Shields’s hospitalization after breaking her femur serves as a stark reminder of the physical vulnerabilities that aging can bring. Yet, rather than framing these experiences as signs of inevitable decline, she argues that these experiences are opportunities to assert agency, demand better care, and reclaim control over one’s body and well-being. Her encounters with gendered microaggressions in medical settings highlight the institutionalized biases that undermine women’s health. She recalls being dismissed by a male physician who wrongly attributed her seizure to dieting and another who condescendingly suggested that she had been browsing WebMD when she asked an informed question about her treatment. She explains how she listened to her medical team’s conversations to inform herself and soon felt equipped to ask educated questions:
One of those times, the doctors and specialists and interns were gathered around my bed, discussing my body when I interjected with a question regarding antibiotics and white blood cells. Before responding to my very valid question, the infectious disease specialist turned to me with his most patronizing smile and tilt of his head, and answered my question with a question of his own: ‘Have you been browsing WebMD?’ (92).
Shields, however, responded with the confidence she describes in earlier chapters. These microaggressions devalue the individual on the receiving end and are illustrative of bigger problems, including a lack of education for practitioners on women’s health issues, especially menopause, or medical abuse. Research indicates that gender bias often leads practitioners to dismiss women’s complaints of pain (Cheng, Kate. “Over 80% of Women Have Had Their Pain Dismissed by a Healthcare Professional.” Women’s Health, 15 Oct. 2024).
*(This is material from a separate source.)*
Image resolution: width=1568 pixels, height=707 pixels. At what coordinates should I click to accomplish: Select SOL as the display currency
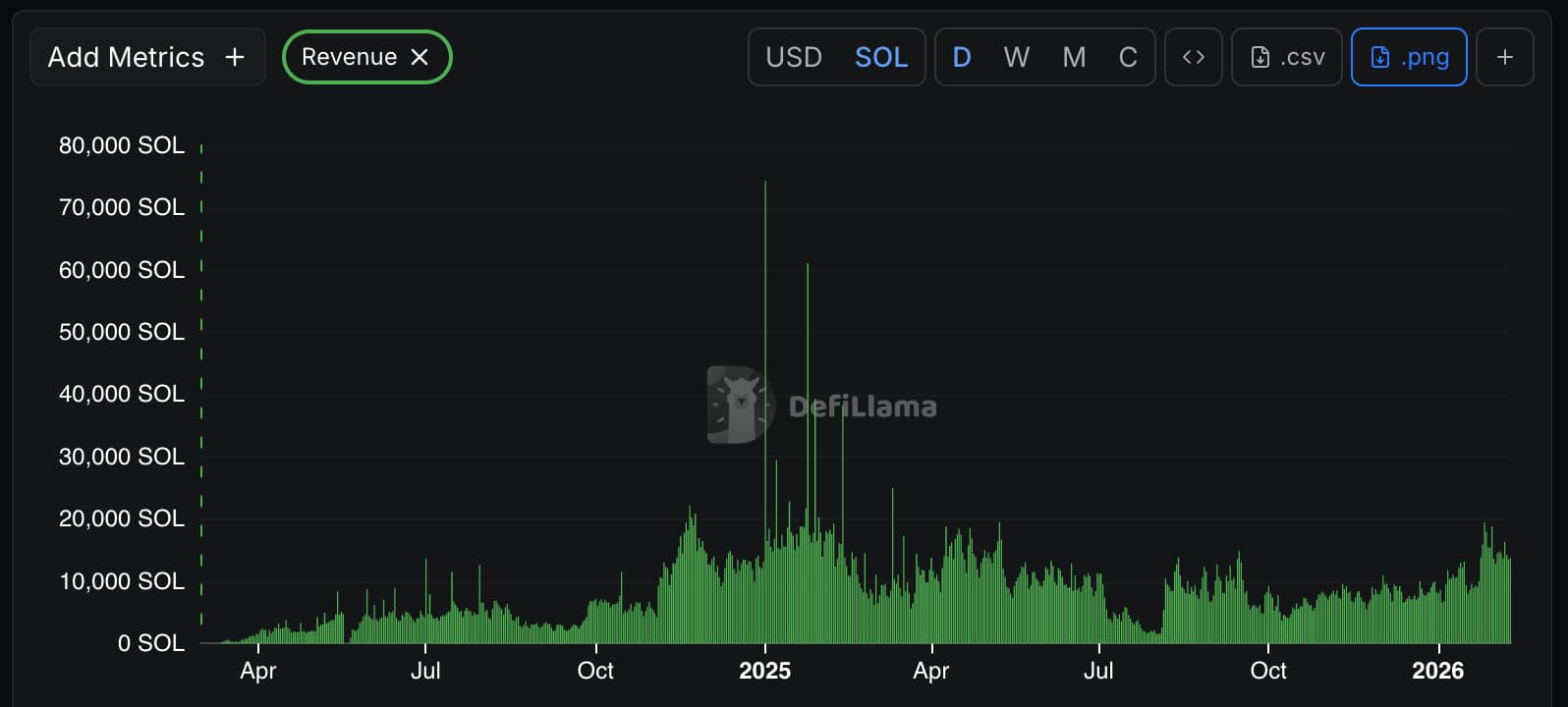[x=881, y=57]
These dismissals delay treatment of sometimes serious conditions, negatively impact women’s mental health, and lead to work absenteeism, thus affecting their careers.
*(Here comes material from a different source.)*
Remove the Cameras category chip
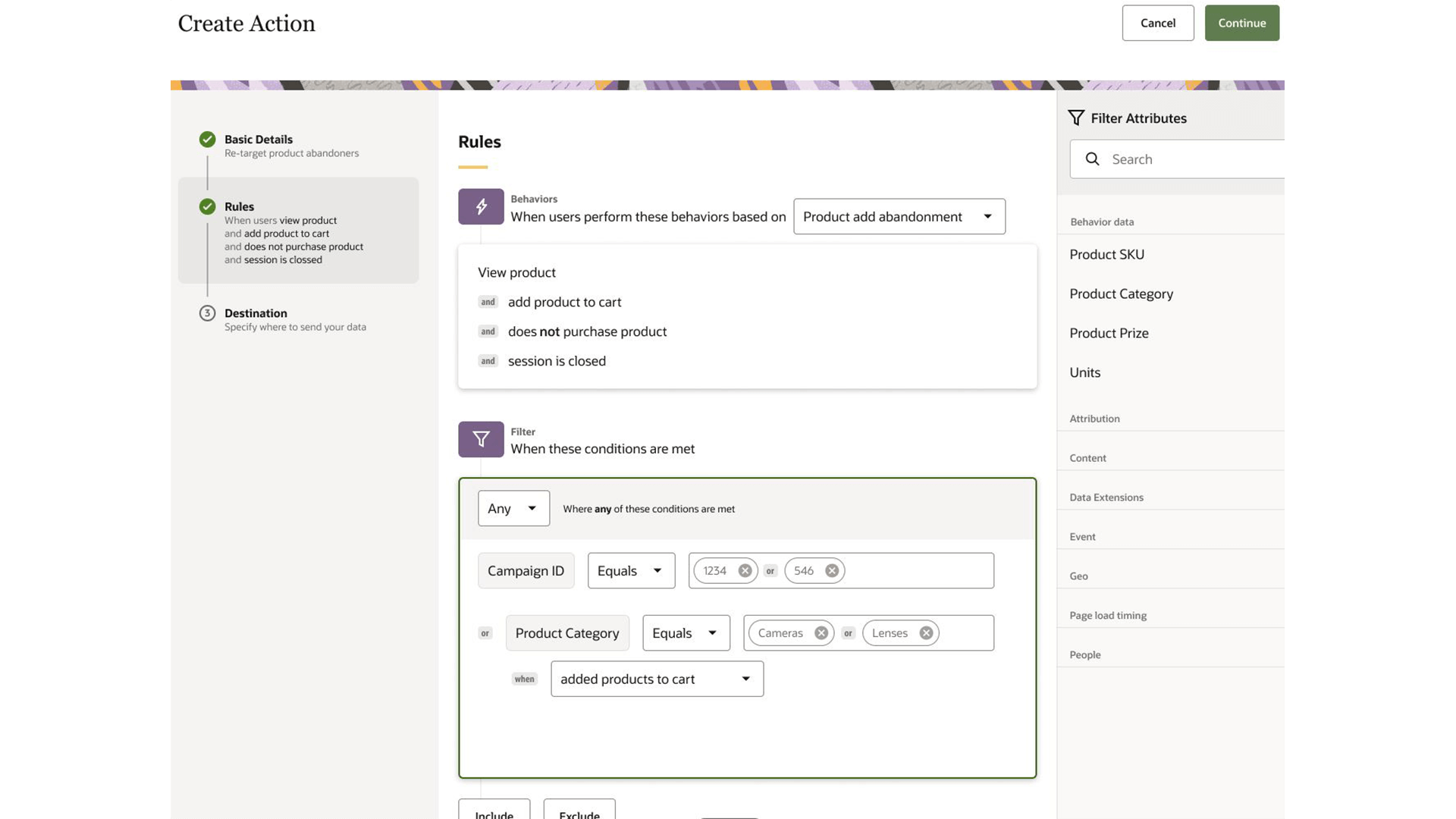The image size is (1456, 819). point(821,632)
Shields has firsthand experience with both problems. She knew very little about menopause when her symptoms began. Most women have limited knowledge about the condition, and younger women find approaching menopause frightening. Systemic failures in medical education are to blame. Few gynecologists have extensive education on the subject and are ill-equipped to educate their patients. This trend indicates that older women’s health is seen as less important and exemplifies the intersection of ageism and misogyny. Shields fills this knowledge void by sharing her experience with taking hormones and assures her audience that menopause does not have to be a miserable and scary experience.
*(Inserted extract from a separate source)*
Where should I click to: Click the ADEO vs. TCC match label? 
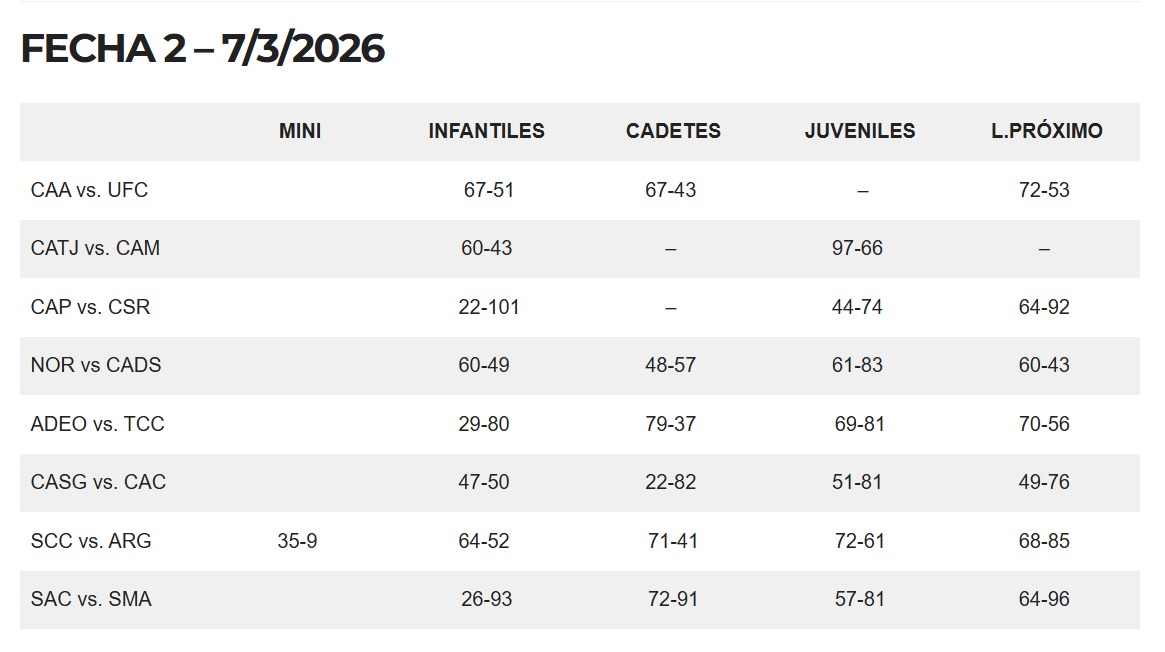[x=97, y=424]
Perhaps the most harrowing of her medical encounters is the nonconsensual procedure performed on her by a male physician, who, without her permission, surgically altered her body while she was under anesthesia for a labiaplasty. His casual remark—“I tightened you up a little bit!” (82)—exemplifies the entitlement with which some male doctors exert control over women’s bodies. Shields’s inclusion of this deeply personal violation underscores the severity of medical abuse and the long-term impact that it can have on a woman’s physical and emotional well-being.
Because her memoir is also a self-help book, Shields encourages readers, through the lens of her experiences, to self-advocate. Being older is a helpful tool, and she backs this up with research that indicates that older people have more agency in medical decision-making. Yet she also acknowledges her privilege as a celebrity. She is sometimes more likely to be taken seriously because she is Brooke Shields, and this advantage is one to which most women are not privy.